» **Parts of the exercise**:
[A] In the BigDL blog post, which company created and open sourced BigDL?
[B] Copy out everything in the BigDL blog post from "Before we get" down to "easier to use.".

Blog

×

Deep Learning on Qubole Using BigDL for Apache Spark – Part 1

By July 27, 2017

BigDL runs natively on Apache Spark, and because Qubole offers a greatly enhanced and optimized Spark as a service, it makes for a perfect deployment platform.

In this Part 1 of a two-part series, you will learn how to get started with distributed Deep Learning library BigDL on Qubole. By the end, you will have BigDL installed on a Spark cluster with a distributed Deep Learning library readily available for you to use in your Deep Learning applications running on Qubole.

In Part 2, you will learn how to write a Deep Learning application on Qubole that uses BigDL to identify handwritten digits (0 to 9) using a LeNet-5 (Convolutional Neural Networks) model that you will train and validate using MNIST database.

Before we get started, here’s some introduction and background on the technologies involved.

What is Deep Learning?

Deep learning is a form of Machine Learning that uses a model of computing very much inspired by structure of the brain. It is a kind of Machine Learning that allows computers to improve with data and achieve great flexibility by learning to represent the world as a nested hierarchy of concepts.

In early talks on Deep Learning, Andrew Ng described it in the context of traditional artificial neural networks. In his talk titled “Deep Learning, Self-Taught Learning and Unsupervised Feature Learning”, he described the idea of Deep Learning as:

Using brain simulations, hope to:
– Make learning algorithms much better and easier to use.
– Make revolutionary advances in machine learning and AI.

I believe this is our best shot at progress towards real AI.

 

So, What is BigDL?

BigDL is a distributed deep learning library created and open sourced by Intel. It was designed from the ground up to run natively on Apache Spark, and therefore enables data engineers and scientists to write deep learning applications as standard Spark programs–without having to explicitly manage distributed computations.

  • Rich Deep Learning Support
    • Modeled after Torch, BigDL provides comprehensive support for deep learning including numeric computing via Tensor and high level neural networks.

» **Data excerpt**:
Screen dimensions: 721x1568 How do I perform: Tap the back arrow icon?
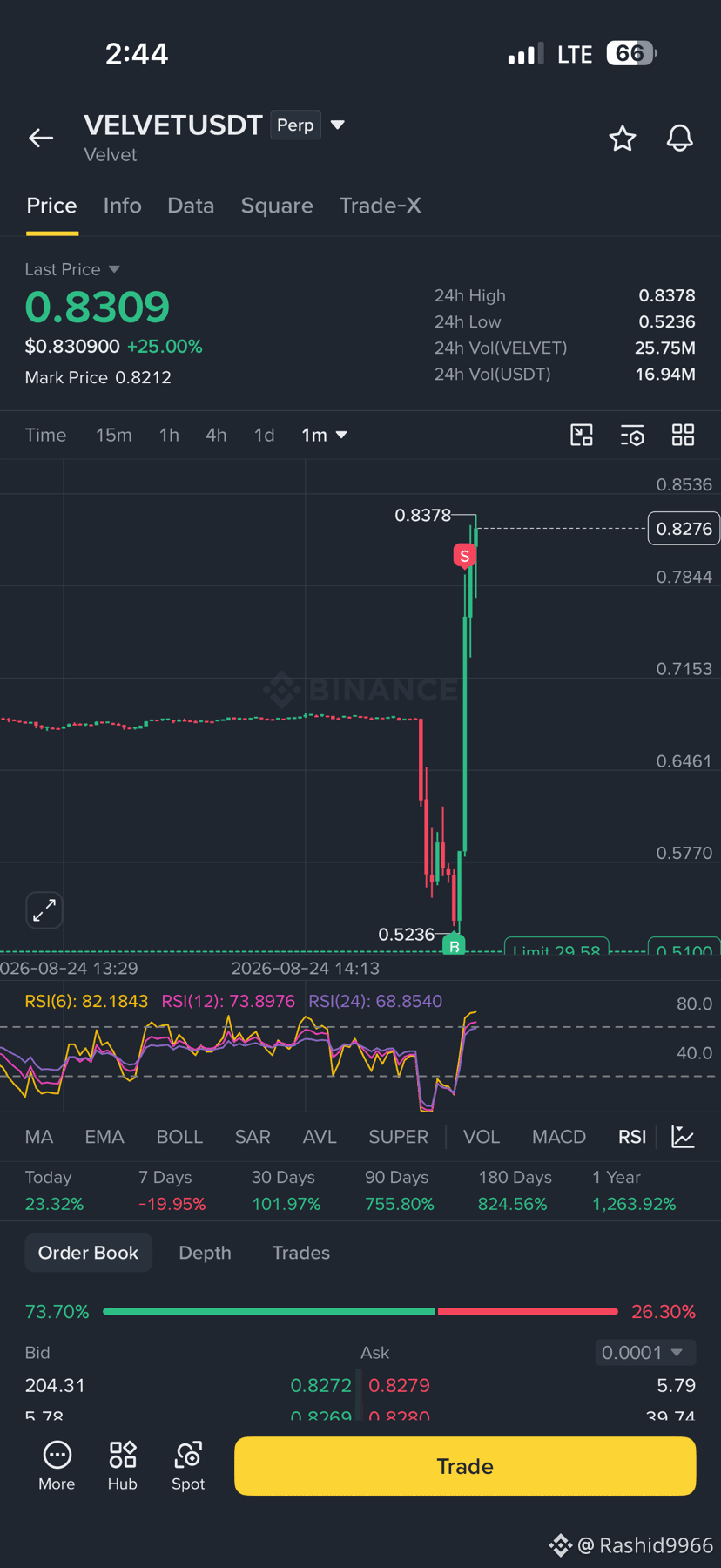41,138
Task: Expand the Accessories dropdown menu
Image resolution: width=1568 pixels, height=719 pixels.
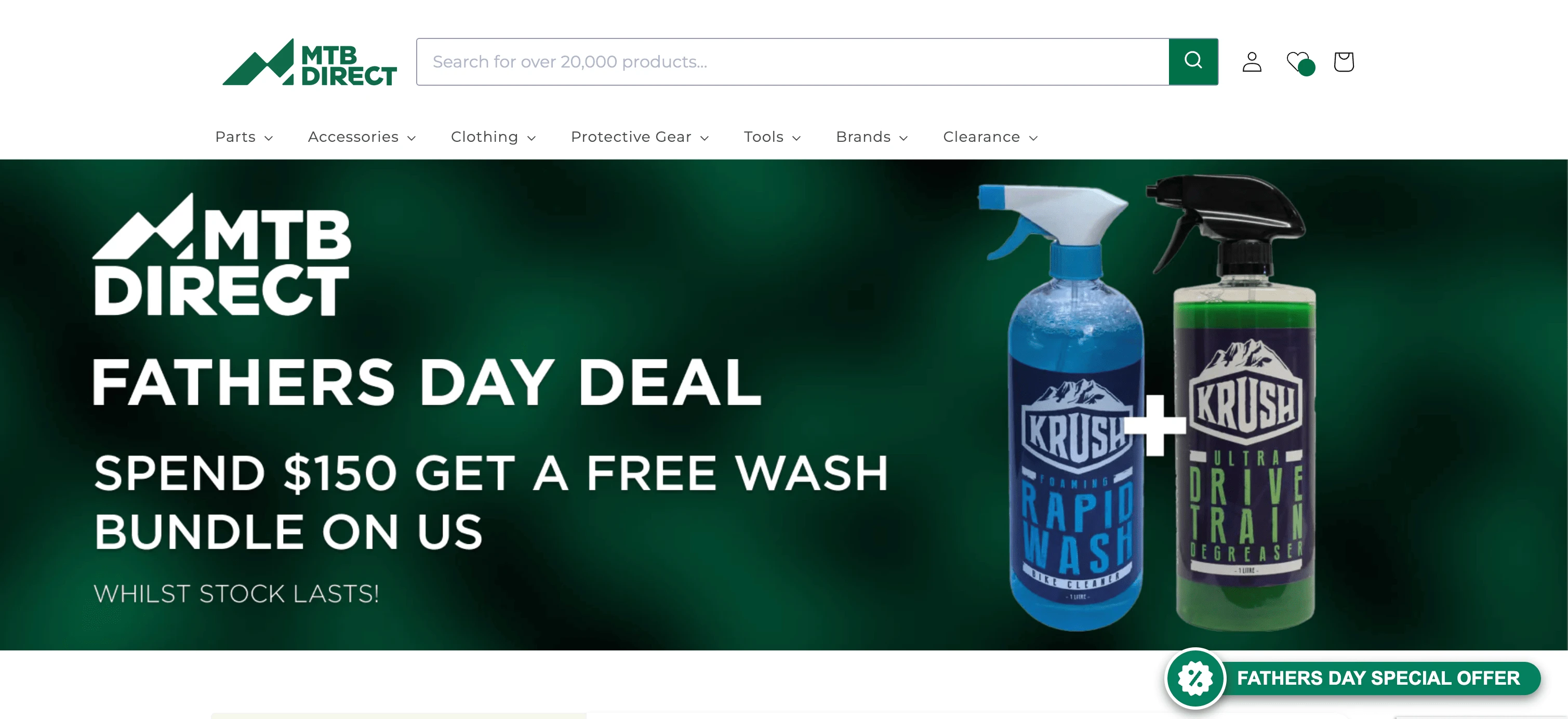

» **Solutions to the problems**:
[A] Intel.

[B]
Before we get started, here’s some introduction and background on the technologies involved.

What is Deep Learning?

Deep learning is a form of Machine Learning that uses a model of computing very much inspired by structure of the brain. It is a kind of Machine Learning that allows computers to improve with data and achieve great flexibility by learning to represent the world as a nested hierarchy of concepts.

In early talks on Deep Learning, Andrew Ng described it in the context of traditional artificial neural networks. In his talk titled “Deep Learning, Self-Taught Learning and Unsupervised Feature Learning”, he described the idea of Deep Learning as:

Using brain simulations, hope to:
– Make learning algorithms much better and easier to use.